Yes, very exciting opportunities there in prostate. There a whole bunch of other possibilities for cabo in the future, 021 has many arms. Maybe you can just discuss some of those and tell us anything you can share on when we should expect more data and new indications. New worries?

Andrew Peters

executive
#25

Yes. So I can start and Chris can chime in with additional answers. But I think COSMIC-021, again, taking a little bit of a step back is a study we're particularly proud of and really shows kind of the scope and scale and capability of what Exelixis can do. This is a 1,000-plus patient study. It's a big, broad, asking the right questions. Can cabo be the backbone agent of choice across multiple agents? This is a multiple indications. This is a big pharma, big biotech like study that we think we're running kind of with the speed and efficiency on the biotech -- of a smaller biotech, and that's really something that we're proud of.
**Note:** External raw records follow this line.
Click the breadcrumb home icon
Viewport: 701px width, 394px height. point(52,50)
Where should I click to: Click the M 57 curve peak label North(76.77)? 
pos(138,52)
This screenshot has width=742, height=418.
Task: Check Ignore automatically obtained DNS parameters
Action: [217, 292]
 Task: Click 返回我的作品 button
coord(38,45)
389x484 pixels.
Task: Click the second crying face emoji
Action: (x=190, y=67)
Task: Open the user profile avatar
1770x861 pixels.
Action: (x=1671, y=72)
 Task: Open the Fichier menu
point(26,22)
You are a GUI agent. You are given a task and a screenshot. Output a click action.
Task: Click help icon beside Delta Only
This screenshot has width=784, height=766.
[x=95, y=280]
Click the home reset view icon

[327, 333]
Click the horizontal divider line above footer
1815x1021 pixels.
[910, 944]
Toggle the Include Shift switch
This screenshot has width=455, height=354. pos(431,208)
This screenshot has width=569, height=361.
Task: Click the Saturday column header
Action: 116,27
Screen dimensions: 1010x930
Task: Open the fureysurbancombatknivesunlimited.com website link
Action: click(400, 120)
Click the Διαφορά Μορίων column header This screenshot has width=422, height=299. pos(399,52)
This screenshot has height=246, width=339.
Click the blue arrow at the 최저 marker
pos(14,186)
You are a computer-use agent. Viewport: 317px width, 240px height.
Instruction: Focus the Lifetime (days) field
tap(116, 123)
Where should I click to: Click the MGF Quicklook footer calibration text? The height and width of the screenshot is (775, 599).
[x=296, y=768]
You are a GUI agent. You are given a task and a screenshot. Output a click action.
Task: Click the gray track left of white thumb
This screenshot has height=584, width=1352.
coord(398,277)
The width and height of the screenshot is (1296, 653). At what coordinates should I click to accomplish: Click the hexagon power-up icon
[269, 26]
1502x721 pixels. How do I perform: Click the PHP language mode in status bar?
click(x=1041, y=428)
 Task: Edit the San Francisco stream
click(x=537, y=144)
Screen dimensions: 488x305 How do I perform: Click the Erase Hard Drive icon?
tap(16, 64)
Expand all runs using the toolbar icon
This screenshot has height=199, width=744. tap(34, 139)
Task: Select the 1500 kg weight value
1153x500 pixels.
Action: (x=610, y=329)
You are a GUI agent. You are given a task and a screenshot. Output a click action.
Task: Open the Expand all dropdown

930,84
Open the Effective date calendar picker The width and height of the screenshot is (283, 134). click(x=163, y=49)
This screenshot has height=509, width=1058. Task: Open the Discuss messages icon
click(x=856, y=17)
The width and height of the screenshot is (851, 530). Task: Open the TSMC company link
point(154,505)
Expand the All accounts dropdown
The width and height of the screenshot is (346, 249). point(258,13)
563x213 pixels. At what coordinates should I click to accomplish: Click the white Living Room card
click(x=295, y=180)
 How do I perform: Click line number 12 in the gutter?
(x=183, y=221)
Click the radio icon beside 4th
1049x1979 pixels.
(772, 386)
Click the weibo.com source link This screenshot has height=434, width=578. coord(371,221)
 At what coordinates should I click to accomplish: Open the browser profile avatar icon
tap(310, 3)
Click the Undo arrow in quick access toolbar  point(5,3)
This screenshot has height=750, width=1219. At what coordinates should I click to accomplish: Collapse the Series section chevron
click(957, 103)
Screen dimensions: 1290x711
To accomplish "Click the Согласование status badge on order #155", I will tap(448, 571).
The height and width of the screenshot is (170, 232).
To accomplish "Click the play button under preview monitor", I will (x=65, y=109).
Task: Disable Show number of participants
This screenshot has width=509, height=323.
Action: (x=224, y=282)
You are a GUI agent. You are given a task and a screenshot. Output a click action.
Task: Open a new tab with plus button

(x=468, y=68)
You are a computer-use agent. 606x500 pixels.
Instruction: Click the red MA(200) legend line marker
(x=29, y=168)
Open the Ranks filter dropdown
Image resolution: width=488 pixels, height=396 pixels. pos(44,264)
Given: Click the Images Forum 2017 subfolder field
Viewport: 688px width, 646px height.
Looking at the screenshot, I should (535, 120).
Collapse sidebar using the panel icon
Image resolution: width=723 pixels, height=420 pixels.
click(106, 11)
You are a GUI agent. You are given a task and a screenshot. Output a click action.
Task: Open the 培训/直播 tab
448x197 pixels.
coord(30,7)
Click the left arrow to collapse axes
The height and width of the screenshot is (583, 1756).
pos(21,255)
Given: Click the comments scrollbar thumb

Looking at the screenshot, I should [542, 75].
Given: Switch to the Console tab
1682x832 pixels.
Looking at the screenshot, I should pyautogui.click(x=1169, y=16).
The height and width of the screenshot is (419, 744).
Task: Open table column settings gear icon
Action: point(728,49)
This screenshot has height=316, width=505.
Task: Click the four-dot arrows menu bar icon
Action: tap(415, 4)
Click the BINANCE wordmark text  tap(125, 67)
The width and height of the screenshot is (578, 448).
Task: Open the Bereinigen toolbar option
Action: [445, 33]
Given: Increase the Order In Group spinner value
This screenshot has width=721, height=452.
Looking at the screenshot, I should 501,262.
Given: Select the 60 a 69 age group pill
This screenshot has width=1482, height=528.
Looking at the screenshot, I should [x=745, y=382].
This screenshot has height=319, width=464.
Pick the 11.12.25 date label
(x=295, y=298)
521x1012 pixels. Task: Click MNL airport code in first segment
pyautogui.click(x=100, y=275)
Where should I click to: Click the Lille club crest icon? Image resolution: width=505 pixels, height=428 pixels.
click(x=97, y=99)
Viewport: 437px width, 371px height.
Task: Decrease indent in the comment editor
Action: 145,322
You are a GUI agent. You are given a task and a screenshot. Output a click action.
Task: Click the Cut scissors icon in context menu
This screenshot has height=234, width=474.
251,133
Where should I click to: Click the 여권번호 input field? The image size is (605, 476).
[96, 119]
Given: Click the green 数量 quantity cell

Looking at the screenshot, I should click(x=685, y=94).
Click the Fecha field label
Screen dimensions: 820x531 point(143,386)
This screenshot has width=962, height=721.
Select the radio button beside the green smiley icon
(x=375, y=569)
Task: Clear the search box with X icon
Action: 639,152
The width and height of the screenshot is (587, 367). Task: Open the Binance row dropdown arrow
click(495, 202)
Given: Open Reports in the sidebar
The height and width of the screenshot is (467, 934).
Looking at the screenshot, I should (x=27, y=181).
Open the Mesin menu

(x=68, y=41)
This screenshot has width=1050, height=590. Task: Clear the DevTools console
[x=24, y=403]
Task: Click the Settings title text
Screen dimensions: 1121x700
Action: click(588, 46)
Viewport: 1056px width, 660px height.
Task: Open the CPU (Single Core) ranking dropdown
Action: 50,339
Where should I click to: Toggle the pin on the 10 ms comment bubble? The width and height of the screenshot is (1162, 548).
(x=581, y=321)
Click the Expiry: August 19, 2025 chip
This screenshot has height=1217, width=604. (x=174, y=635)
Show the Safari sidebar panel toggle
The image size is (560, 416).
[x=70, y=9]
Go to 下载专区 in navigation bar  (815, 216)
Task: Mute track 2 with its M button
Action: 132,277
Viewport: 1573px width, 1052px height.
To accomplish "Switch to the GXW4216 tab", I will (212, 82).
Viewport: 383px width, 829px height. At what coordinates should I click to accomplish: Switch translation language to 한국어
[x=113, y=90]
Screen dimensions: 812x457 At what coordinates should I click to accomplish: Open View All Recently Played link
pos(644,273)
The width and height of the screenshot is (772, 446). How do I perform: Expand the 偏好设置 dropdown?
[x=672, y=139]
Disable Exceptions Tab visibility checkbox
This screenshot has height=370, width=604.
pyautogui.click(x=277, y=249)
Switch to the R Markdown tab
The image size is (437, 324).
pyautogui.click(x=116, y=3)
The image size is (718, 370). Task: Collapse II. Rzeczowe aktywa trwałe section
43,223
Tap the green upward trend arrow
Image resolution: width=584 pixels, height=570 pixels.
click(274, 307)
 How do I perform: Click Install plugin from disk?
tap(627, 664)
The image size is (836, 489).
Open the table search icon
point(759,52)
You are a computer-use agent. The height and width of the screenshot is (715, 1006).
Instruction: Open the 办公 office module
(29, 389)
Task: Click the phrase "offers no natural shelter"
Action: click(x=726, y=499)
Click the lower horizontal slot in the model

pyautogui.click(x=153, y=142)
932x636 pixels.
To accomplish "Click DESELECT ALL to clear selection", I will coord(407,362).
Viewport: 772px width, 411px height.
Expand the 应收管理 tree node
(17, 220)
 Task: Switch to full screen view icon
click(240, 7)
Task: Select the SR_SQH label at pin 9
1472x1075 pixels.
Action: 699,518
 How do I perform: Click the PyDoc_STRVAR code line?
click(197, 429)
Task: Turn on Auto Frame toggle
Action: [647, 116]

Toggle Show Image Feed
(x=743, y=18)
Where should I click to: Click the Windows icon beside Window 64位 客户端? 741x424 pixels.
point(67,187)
But you mentioned before multiple different indications. We've talked at a very high level about some of those. We even -- we indicated earlier this year that we can expect to see data from the lung cancer cohort sometime in 2020. But there are a lot of different cohorts that continue to enroll. We're continuing to generate data, and we're excited to share those at the appropriate time.

Chad Messer

analyst
#26

All right. And then you alluded to in your opening remarks, I mean, although cabo is almost like a pipeline in of itself, Exelixis has sort of begun a bit of a reawakening of other discovery type programs. And you even done a couple early stage collaborations. Maybe just give us an update on the state of all that and when we might start seeing some data that you can talk about?

Christopher Senner

executive
#27

Yes, I can start and then Andrew, you can jump in. So yes, I mean, it's been -- as we step back -- as we started coming out of in 2016, we realized that not everything can be invented at Exelixis. So we started taking a broad look at the landscape of opportunities that are out there. Since we were still in the launch process of cabo in 2016, '17, we took it slow, and then we started doing some licensing deals with smaller companies, small upfronts, back-end loaded, reduced the financial risk and take some shots on goal essentially with the deals we did, StemSynergy and OriGene -- and excuse me, and [ Aavanira ] in 2018 and then Iconic and OriGene in 2019. Those are important parts of our overall pipeline. And we continue to work with our partners on those opportunities. And there are some exciting programs in there. Some of them we haven't talked about yet, but we continue to work with them. We also continue to look at the landscape and a lot of that is what Andrew has been working on. So Andrew, do you want to talk about that?

Andrew Peters

executive
#28

Yes. So I think it's somewhat of a statement of the obvious that we're really working hard to bring more products, build out the Exelixis pipeline. Chris mentioned before that we've already done a fair amount of earlier-stage transactions. But business development and bringing in new products is really kind of a core focus for the company right now. So we're taking a very broad look at the oncology landscape. We think we have the right team in place, the right skill sets to really understand the sorts of insights that we'll need to really understand what are the new products that we can bring, and it's one that we're excited about, we're engaged with. And it's a core priority for the company. So yes.

Chad Messer

analyst
#29

All right. Well, we are out of time. Chris and Andrew, it's a pleasure as always. Thank you so much for participating in our conference, and be well and stay safe.

Christopher Senner

executive
#30

All right. Well, thanks again for the invitation, Chad.